◆ THE PROBLEM
Please copy out each of the following lines exactly, with nothing changed, added or left out.

◆ GIVEN ENTRIES
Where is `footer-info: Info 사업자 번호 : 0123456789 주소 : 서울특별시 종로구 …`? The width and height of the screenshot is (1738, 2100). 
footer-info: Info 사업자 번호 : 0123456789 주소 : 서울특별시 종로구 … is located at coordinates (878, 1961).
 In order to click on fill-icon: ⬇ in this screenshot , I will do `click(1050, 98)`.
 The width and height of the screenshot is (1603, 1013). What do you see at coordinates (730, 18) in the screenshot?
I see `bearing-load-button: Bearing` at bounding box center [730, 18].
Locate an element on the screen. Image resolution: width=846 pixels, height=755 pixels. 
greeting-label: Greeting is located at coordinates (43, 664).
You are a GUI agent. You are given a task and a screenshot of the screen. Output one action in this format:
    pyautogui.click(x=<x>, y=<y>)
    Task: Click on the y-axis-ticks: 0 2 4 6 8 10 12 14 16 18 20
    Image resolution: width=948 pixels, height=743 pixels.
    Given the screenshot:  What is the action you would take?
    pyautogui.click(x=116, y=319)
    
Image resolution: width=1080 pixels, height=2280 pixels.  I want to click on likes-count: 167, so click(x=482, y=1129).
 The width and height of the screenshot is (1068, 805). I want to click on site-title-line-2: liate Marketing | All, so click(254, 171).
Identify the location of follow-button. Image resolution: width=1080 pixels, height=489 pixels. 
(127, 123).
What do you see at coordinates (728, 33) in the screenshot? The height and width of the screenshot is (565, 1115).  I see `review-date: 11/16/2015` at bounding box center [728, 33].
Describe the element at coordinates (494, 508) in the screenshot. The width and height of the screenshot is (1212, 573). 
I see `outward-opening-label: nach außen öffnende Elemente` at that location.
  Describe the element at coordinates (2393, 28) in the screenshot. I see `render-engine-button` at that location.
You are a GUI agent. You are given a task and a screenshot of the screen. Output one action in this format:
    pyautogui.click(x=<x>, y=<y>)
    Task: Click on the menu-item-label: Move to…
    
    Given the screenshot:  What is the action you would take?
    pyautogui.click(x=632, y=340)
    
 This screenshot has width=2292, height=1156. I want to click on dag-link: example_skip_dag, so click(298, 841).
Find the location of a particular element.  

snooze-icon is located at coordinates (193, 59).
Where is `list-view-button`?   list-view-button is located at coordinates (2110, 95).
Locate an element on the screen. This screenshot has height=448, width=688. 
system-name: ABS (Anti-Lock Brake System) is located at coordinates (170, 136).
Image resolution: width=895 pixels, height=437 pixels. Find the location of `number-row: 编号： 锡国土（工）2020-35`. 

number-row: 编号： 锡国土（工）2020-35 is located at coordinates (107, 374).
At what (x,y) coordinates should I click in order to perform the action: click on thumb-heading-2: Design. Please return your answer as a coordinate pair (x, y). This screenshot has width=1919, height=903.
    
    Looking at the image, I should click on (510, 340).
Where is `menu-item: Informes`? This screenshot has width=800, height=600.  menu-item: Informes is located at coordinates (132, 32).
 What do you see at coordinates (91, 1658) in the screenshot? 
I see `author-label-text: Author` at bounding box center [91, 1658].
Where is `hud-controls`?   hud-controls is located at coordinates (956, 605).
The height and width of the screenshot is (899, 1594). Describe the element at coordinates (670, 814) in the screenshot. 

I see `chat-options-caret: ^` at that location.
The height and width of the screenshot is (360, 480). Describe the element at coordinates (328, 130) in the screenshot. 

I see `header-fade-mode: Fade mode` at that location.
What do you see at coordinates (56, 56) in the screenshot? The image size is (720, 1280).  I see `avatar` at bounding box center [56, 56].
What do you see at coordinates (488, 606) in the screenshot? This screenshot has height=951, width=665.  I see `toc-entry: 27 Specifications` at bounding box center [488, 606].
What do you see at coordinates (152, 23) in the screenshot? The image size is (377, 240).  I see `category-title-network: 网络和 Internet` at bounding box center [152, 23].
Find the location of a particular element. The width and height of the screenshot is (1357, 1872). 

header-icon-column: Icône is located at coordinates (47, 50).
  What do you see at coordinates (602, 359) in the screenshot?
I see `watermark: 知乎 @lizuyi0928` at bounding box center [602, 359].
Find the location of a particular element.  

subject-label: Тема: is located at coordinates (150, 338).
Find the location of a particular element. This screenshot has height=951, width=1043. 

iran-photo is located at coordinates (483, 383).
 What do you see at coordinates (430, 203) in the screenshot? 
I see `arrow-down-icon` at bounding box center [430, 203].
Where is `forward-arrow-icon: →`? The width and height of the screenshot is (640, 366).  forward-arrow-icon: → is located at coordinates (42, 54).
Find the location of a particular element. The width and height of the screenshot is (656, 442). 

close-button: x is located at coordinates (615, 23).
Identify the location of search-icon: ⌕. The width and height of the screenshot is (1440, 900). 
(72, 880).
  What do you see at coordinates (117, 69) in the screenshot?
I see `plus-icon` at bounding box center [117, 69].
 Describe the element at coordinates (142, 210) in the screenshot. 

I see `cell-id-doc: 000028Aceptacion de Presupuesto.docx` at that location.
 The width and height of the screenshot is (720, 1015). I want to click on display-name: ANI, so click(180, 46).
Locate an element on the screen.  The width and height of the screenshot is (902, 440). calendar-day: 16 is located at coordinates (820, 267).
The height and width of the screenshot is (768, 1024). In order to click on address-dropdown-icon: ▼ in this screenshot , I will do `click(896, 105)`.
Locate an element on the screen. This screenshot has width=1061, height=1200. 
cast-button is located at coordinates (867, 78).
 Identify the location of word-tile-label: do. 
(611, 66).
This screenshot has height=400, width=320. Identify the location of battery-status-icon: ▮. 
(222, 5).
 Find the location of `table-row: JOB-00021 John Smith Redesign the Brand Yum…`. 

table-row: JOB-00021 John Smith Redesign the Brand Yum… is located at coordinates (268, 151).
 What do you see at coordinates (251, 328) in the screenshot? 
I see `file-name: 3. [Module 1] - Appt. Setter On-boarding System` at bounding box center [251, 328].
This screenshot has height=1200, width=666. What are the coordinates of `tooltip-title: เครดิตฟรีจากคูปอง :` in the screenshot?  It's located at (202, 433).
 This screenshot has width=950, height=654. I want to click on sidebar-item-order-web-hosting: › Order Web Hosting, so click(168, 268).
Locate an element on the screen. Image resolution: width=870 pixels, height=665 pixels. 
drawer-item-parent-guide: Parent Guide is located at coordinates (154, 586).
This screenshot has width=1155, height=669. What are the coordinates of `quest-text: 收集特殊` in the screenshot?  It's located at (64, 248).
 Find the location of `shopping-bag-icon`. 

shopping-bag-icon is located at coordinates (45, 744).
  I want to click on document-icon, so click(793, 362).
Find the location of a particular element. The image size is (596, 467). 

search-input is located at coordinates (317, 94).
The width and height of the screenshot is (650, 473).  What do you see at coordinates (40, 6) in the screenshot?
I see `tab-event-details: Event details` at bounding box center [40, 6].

◆ RESULT FOR THIS TASK
Where is `footer-info: Info 사업자 번호 : 0123456789 주소 : 서울특별시 종로구 …`? The width and height of the screenshot is (1738, 2100). 
footer-info: Info 사업자 번호 : 0123456789 주소 : 서울특별시 종로구 … is located at coordinates (878, 1961).
 In order to click on fill-icon: ⬇ in this screenshot , I will do `click(1050, 98)`.
 The width and height of the screenshot is (1603, 1013). What do you see at coordinates (730, 18) in the screenshot?
I see `bearing-load-button: Bearing` at bounding box center [730, 18].
Locate an element on the screen. Image resolution: width=846 pixels, height=755 pixels. 
greeting-label: Greeting is located at coordinates (43, 664).
You are a GUI agent. You are given a task and a screenshot of the screen. Output one action in this format:
    pyautogui.click(x=<x>, y=<y>)
    Task: Click on the y-axis-ticks: 0 2 4 6 8 10 12 14 16 18 20
    Image resolution: width=948 pixels, height=743 pixels.
    Given the screenshot:  What is the action you would take?
    pyautogui.click(x=116, y=319)
    
Image resolution: width=1080 pixels, height=2280 pixels.  I want to click on likes-count: 167, so click(x=482, y=1129).
 The width and height of the screenshot is (1068, 805). I want to click on site-title-line-2: liate Marketing | All, so click(254, 171).
Identify the location of follow-button. Image resolution: width=1080 pixels, height=489 pixels. 
(127, 123).
What do you see at coordinates (728, 33) in the screenshot? The height and width of the screenshot is (565, 1115).  I see `review-date: 11/16/2015` at bounding box center [728, 33].
Describe the element at coordinates (494, 508) in the screenshot. The width and height of the screenshot is (1212, 573). 
I see `outward-opening-label: nach außen öffnende Elemente` at that location.
  Describe the element at coordinates (2393, 28) in the screenshot. I see `render-engine-button` at that location.
You are a GUI agent. You are given a task and a screenshot of the screen. Output one action in this format:
    pyautogui.click(x=<x>, y=<y>)
    Task: Click on the menu-item-label: Move to…
    
    Given the screenshot:  What is the action you would take?
    pyautogui.click(x=632, y=340)
    
 This screenshot has width=2292, height=1156. I want to click on dag-link: example_skip_dag, so click(298, 841).
Find the location of a particular element.  

snooze-icon is located at coordinates (193, 59).
Where is `list-view-button`?   list-view-button is located at coordinates (2110, 95).
Locate an element on the screen. This screenshot has height=448, width=688. 
system-name: ABS (Anti-Lock Brake System) is located at coordinates (170, 136).
Image resolution: width=895 pixels, height=437 pixels. Find the location of `number-row: 编号： 锡国土（工）2020-35`. 

number-row: 编号： 锡国土（工）2020-35 is located at coordinates (107, 374).
At what (x,y) coordinates should I click in order to perform the action: click on thumb-heading-2: Design. Please return your answer as a coordinate pair (x, y). This screenshot has width=1919, height=903.
    
    Looking at the image, I should click on (510, 340).
Where is `menu-item: Informes`? This screenshot has width=800, height=600.  menu-item: Informes is located at coordinates (132, 32).
 What do you see at coordinates (91, 1658) in the screenshot? 
I see `author-label-text: Author` at bounding box center [91, 1658].
Where is `hud-controls`?   hud-controls is located at coordinates (956, 605).
The height and width of the screenshot is (899, 1594). Describe the element at coordinates (670, 814) in the screenshot. 

I see `chat-options-caret: ^` at that location.
The height and width of the screenshot is (360, 480). Describe the element at coordinates (328, 130) in the screenshot. 

I see `header-fade-mode: Fade mode` at that location.
What do you see at coordinates (56, 56) in the screenshot? The image size is (720, 1280).  I see `avatar` at bounding box center [56, 56].
What do you see at coordinates (488, 606) in the screenshot? This screenshot has height=951, width=665.  I see `toc-entry: 27 Specifications` at bounding box center [488, 606].
What do you see at coordinates (152, 23) in the screenshot? The image size is (377, 240).  I see `category-title-network: 网络和 Internet` at bounding box center [152, 23].
Find the location of a particular element. The width and height of the screenshot is (1357, 1872). 

header-icon-column: Icône is located at coordinates (47, 50).
  What do you see at coordinates (602, 359) in the screenshot?
I see `watermark: 知乎 @lizuyi0928` at bounding box center [602, 359].
Find the location of a particular element.  

subject-label: Тема: is located at coordinates (150, 338).
Find the location of a particular element. This screenshot has height=951, width=1043. 

iran-photo is located at coordinates (483, 383).
 What do you see at coordinates (430, 203) in the screenshot? 
I see `arrow-down-icon` at bounding box center [430, 203].
Where is `forward-arrow-icon: →`? The width and height of the screenshot is (640, 366).  forward-arrow-icon: → is located at coordinates (42, 54).
Find the location of a particular element. The width and height of the screenshot is (656, 442). 

close-button: x is located at coordinates (615, 23).
Identify the location of search-icon: ⌕. The width and height of the screenshot is (1440, 900). 
(72, 880).
  What do you see at coordinates (117, 69) in the screenshot?
I see `plus-icon` at bounding box center [117, 69].
 Describe the element at coordinates (142, 210) in the screenshot. 

I see `cell-id-doc: 000028Aceptacion de Presupuesto.docx` at that location.
 The width and height of the screenshot is (720, 1015). I want to click on display-name: ANI, so click(180, 46).
Locate an element on the screen.  The width and height of the screenshot is (902, 440). calendar-day: 16 is located at coordinates (820, 267).
The height and width of the screenshot is (768, 1024). In order to click on address-dropdown-icon: ▼ in this screenshot , I will do `click(896, 105)`.
Locate an element on the screen. This screenshot has width=1061, height=1200. 
cast-button is located at coordinates (867, 78).
 Identify the location of word-tile-label: do. 
(611, 66).
This screenshot has height=400, width=320. Identify the location of battery-status-icon: ▮. 
(222, 5).
 Find the location of `table-row: JOB-00021 John Smith Redesign the Brand Yum…`. 

table-row: JOB-00021 John Smith Redesign the Brand Yum… is located at coordinates (268, 151).
 What do you see at coordinates (251, 328) in the screenshot? 
I see `file-name: 3. [Module 1] - Appt. Setter On-boarding System` at bounding box center [251, 328].
This screenshot has height=1200, width=666. What are the coordinates of `tooltip-title: เครดิตฟรีจากคูปอง :` in the screenshot?  It's located at (202, 433).
 This screenshot has width=950, height=654. I want to click on sidebar-item-order-web-hosting: › Order Web Hosting, so click(168, 268).
Locate an element on the screen. Image resolution: width=870 pixels, height=665 pixels. 
drawer-item-parent-guide: Parent Guide is located at coordinates (154, 586).
This screenshot has width=1155, height=669. What are the coordinates of `quest-text: 收集特殊` in the screenshot?  It's located at (64, 248).
 Find the location of `shopping-bag-icon`. 

shopping-bag-icon is located at coordinates (45, 744).
  I want to click on document-icon, so click(793, 362).
Find the location of a particular element. The image size is (596, 467). 

search-input is located at coordinates (317, 94).
The width and height of the screenshot is (650, 473).  What do you see at coordinates (40, 6) in the screenshot?
I see `tab-event-details: Event details` at bounding box center [40, 6].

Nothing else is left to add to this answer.